**Task goal**
Return the data below exactly, minus the pictures.

:::::

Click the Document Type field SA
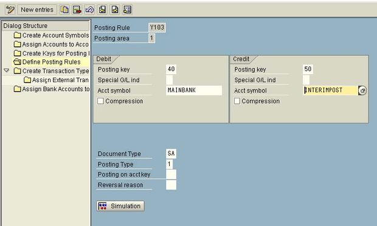377x226 pixels. tap(171, 154)
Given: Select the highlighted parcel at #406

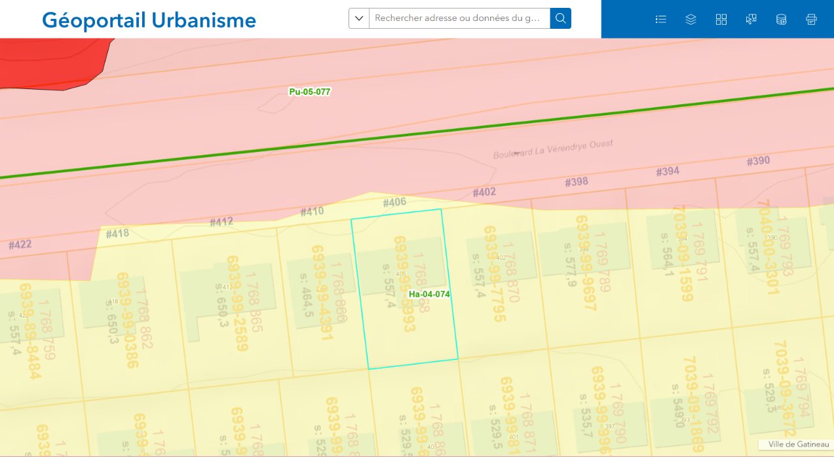Looking at the screenshot, I should tap(404, 289).
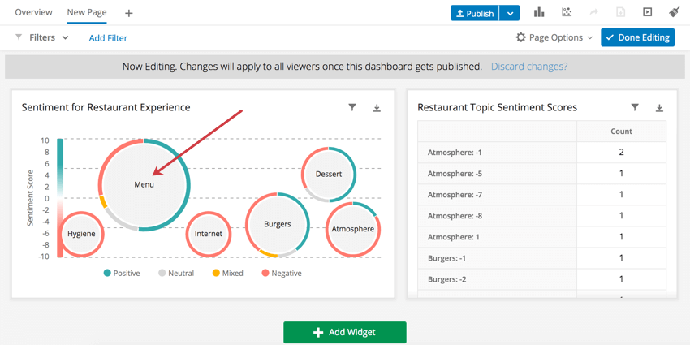
Task: Open the Page Options dropdown
Action: pyautogui.click(x=555, y=38)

:::::

**Your solution**
Click the Document Type field SA
377x226 pixels. tap(171, 154)
Given: Select the highlighted parcel at #406

Looking at the screenshot, I should tap(404, 289).
Task: Open the Page Options dropdown
Action: pyautogui.click(x=555, y=38)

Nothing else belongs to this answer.